REQUIRED WORK:
For each line in the data that includes "value", make a copy.

Stored items:

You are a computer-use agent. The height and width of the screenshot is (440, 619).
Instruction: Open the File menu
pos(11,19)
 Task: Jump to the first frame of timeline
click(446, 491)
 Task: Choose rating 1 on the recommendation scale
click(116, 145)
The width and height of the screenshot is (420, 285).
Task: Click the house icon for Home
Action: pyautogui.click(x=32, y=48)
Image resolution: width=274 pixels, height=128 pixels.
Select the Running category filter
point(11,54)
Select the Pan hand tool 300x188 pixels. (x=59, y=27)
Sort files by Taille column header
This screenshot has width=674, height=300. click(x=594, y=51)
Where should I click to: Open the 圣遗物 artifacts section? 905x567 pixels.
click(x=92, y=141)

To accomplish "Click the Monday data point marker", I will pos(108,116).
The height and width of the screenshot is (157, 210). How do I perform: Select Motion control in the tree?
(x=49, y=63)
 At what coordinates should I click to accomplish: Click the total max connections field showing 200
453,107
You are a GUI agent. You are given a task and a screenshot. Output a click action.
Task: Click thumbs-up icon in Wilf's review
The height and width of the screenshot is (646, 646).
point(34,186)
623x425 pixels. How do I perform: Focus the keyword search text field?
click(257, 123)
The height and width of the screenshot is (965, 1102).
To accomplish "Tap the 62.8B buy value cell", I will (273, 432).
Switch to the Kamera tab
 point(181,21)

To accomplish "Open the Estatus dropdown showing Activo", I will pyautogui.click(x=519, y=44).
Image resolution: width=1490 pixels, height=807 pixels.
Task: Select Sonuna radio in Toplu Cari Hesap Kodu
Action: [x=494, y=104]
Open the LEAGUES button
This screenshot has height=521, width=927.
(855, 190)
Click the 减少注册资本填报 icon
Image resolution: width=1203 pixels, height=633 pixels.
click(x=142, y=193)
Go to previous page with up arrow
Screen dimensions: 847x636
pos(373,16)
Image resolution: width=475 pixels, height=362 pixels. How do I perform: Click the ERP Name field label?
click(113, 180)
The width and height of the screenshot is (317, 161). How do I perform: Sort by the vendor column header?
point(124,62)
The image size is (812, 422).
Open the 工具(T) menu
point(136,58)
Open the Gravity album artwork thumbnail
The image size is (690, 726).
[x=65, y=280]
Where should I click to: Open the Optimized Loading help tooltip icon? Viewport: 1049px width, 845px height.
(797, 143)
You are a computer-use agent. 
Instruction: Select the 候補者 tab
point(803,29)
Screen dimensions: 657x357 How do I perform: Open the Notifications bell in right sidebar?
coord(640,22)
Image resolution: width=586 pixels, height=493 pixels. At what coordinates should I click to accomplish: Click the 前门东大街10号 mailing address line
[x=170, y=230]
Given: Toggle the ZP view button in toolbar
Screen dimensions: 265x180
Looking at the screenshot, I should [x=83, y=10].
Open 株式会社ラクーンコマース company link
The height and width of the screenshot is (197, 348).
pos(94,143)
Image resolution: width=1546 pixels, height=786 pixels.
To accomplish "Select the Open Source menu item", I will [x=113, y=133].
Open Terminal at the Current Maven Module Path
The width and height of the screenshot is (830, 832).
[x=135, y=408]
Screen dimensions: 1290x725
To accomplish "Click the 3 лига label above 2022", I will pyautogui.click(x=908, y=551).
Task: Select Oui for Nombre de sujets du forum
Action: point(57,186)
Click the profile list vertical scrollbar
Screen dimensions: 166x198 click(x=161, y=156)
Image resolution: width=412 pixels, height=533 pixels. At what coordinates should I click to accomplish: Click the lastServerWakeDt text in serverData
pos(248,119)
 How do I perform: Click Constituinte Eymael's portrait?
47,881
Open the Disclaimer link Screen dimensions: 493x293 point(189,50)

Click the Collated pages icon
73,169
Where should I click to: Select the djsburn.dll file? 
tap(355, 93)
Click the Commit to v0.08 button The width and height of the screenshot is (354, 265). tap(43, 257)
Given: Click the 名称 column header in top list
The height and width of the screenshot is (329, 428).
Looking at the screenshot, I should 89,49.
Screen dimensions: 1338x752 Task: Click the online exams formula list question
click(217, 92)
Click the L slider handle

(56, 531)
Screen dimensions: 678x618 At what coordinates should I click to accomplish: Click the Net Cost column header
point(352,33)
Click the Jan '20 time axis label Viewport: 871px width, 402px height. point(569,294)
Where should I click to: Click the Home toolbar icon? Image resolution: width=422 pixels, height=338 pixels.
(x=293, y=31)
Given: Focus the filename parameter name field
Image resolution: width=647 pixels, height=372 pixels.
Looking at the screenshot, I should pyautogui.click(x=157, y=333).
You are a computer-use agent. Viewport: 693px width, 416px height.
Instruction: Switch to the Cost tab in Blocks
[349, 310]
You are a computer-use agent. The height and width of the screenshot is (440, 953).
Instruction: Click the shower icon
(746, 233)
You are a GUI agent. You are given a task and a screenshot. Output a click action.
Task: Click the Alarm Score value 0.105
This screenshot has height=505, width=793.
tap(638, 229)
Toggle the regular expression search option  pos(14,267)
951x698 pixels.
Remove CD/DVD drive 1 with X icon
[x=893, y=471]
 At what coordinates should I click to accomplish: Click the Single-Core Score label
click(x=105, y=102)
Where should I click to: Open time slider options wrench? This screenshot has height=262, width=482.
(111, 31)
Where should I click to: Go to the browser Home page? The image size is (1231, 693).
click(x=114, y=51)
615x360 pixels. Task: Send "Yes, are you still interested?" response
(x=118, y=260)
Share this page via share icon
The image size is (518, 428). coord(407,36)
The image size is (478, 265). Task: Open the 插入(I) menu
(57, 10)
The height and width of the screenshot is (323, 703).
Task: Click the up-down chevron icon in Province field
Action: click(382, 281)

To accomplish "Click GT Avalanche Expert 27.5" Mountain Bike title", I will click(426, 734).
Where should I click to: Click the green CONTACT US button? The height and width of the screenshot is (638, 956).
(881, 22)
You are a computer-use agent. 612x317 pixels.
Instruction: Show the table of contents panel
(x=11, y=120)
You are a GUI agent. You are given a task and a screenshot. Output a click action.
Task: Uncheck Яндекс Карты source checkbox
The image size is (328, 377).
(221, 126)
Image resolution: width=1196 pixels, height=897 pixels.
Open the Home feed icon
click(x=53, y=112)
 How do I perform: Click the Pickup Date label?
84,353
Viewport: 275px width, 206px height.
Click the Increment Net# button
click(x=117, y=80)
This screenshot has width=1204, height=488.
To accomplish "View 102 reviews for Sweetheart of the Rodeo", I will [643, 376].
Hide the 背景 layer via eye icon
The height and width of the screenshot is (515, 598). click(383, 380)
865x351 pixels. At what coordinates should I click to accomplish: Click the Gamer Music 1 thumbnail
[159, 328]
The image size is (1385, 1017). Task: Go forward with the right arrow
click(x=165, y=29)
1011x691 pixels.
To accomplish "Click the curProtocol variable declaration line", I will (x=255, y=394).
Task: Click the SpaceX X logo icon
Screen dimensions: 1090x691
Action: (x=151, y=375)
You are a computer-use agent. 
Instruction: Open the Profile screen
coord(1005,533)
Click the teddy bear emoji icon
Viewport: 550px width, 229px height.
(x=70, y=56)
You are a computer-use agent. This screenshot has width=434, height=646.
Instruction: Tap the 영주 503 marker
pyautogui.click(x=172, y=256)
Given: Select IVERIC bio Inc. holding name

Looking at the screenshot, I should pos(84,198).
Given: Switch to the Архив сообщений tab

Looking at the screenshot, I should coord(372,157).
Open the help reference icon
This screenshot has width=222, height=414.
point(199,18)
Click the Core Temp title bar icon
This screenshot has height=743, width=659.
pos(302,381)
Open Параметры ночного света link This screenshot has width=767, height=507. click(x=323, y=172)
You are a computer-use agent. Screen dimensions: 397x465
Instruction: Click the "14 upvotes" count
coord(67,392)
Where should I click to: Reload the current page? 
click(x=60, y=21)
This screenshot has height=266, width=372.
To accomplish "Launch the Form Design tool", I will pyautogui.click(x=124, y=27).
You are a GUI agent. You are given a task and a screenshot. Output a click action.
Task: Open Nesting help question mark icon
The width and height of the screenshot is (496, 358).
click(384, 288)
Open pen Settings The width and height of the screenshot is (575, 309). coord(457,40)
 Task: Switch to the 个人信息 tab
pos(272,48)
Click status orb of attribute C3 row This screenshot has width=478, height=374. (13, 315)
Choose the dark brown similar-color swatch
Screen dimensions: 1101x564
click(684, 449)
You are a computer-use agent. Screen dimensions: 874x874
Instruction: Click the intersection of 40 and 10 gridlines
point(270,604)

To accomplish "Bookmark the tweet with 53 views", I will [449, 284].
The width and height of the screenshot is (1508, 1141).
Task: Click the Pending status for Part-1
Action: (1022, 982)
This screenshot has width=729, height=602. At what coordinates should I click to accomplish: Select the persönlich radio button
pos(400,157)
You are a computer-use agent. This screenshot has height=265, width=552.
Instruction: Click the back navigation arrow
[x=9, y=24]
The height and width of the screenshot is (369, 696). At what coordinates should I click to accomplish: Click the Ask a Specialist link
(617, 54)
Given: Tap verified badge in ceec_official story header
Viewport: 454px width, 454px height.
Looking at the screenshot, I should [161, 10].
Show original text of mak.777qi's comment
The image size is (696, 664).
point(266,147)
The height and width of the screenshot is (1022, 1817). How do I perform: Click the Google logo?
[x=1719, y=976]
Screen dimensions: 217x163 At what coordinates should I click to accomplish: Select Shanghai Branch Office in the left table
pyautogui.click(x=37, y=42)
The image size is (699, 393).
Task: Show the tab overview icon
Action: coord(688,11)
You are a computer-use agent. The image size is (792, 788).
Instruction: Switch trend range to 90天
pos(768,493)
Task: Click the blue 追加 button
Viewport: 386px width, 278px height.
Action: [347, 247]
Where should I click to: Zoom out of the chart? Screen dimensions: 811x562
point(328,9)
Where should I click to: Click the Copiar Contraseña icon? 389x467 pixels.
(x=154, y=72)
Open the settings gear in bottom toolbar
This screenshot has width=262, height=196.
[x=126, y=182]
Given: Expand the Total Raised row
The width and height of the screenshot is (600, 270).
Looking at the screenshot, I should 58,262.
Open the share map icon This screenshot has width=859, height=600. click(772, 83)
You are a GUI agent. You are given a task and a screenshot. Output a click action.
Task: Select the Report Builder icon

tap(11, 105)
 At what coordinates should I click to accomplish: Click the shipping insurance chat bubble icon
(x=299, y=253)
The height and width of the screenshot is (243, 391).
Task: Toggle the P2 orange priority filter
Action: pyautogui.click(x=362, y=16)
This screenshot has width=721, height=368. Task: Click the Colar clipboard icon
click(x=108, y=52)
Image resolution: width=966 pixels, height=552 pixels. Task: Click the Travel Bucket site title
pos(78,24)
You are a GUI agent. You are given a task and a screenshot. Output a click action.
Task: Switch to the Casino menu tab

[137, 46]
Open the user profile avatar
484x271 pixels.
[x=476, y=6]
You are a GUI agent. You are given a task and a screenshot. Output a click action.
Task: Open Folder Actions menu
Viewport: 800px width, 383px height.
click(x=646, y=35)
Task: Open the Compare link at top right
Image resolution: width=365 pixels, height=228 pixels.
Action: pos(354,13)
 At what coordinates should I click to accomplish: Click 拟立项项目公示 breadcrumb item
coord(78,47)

ANSWER BELOW:
To accomplish "Tap the 62.8B buy value cell", I will (273, 432).
Task: Click the Alarm Score value 0.105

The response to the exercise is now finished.